┏━━

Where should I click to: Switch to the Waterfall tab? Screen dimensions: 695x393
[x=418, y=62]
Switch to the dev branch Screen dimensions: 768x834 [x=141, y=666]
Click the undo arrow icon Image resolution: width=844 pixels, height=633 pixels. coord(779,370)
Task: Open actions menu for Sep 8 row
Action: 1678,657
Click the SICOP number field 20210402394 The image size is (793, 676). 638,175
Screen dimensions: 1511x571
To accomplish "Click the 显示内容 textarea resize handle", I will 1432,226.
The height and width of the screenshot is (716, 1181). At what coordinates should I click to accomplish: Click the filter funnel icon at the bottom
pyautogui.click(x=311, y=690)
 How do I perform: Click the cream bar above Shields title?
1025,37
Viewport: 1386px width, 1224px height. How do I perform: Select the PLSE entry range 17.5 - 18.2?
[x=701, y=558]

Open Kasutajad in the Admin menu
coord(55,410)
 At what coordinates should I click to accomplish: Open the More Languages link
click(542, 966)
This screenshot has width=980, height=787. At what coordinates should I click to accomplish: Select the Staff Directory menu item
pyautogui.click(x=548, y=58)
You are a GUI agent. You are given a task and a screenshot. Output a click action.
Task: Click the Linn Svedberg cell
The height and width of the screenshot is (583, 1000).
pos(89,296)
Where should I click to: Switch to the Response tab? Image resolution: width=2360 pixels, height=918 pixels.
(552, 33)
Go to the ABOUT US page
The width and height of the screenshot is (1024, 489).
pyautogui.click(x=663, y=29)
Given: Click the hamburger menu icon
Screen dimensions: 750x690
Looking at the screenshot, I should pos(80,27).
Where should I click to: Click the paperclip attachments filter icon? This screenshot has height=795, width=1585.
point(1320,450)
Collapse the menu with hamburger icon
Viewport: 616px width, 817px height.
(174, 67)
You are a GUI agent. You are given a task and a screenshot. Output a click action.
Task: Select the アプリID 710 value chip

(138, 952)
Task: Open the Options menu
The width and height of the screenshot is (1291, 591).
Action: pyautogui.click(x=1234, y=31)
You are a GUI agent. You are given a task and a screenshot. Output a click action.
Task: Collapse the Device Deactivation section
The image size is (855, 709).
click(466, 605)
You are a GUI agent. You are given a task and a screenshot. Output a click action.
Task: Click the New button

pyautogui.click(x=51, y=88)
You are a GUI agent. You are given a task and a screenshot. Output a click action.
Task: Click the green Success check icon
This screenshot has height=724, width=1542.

┗━━

● Work request
What lines above contain the word "hamburger"? Return each such line.

● Reply to the exercise
Given: Click the hamburger menu icon
Collapse the menu with hamburger icon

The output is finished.